Friday, February 15, 2013

Evidence suggests that slapping children does not quiet them down.

On occasion we are led to believe that there was a time when flying was a glamorous way to travel.  While I am not sure that time ever existed, if it did that time is gone.  Exhibit A in support of the fact that flying has gone from glamorous to brutal might be the case of Joe Rickey Hundley.

As reported by KTVB, a Boise, Idaho TV station, Mr. Hundley was a passenger on a flight to Atlanta.  Sitting in the same row as Mr. Hunley was a 33-year-old woman and her 18-month-old son.  The boy began crying as the plane came in for a landing.  Mr. Hundley then allegedly told the mother to quiet the boy (using the n-word as an adjective in case the woman was confused as to which boy should be quieted).  When that didn't work, Mr. Hundley allegedly slapped the child.

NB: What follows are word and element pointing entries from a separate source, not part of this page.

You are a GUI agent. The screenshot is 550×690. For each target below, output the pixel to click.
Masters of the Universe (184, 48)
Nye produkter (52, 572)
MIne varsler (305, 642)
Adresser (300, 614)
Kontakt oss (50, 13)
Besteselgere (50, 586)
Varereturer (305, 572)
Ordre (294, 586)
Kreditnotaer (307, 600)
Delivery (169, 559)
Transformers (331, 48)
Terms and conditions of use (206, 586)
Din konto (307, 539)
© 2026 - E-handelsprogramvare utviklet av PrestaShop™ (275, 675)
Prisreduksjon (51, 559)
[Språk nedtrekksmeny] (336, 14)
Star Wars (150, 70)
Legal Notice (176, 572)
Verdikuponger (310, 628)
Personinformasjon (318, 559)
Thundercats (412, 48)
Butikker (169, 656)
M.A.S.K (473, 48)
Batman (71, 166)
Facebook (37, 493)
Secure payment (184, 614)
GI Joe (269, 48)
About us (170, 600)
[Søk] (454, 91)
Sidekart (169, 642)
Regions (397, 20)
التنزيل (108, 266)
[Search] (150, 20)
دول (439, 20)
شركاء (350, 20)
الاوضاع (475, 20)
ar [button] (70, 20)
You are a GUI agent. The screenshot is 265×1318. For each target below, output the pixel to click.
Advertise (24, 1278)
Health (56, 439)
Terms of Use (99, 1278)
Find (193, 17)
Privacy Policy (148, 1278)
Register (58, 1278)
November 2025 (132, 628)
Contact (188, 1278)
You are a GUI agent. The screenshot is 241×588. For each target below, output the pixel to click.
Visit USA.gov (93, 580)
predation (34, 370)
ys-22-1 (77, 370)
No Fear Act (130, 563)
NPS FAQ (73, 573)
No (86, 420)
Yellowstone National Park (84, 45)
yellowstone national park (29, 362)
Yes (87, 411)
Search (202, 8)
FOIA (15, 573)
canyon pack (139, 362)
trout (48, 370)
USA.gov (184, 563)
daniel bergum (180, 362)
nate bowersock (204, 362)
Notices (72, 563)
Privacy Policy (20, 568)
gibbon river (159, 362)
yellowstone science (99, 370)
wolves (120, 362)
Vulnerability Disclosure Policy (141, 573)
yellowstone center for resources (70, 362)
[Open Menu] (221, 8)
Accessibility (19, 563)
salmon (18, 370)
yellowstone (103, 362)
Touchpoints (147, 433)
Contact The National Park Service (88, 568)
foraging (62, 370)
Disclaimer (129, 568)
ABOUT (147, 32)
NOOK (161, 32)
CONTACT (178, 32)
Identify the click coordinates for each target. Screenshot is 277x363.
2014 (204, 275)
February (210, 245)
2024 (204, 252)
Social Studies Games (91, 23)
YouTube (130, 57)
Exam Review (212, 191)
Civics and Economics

You can read the affidavit of the FBI Special Agent who investigated the matter here.  The affidavit states that at least one other passenger on the plane saw Mr. Hundley strike the child.  As a result, Mr. Hundley has been charged with assaulting a minor on an aircraft.

It will shock no one who has ever been a parent or even around children, that slapping the child did not cause the boy to stop crying.  Instead, the boy only cried more loudly.  This is undoubtedly because in addition to whatever discomfort was causing him to cry in the first place, the boy now had the experience of being slapped by a strange man to go with it.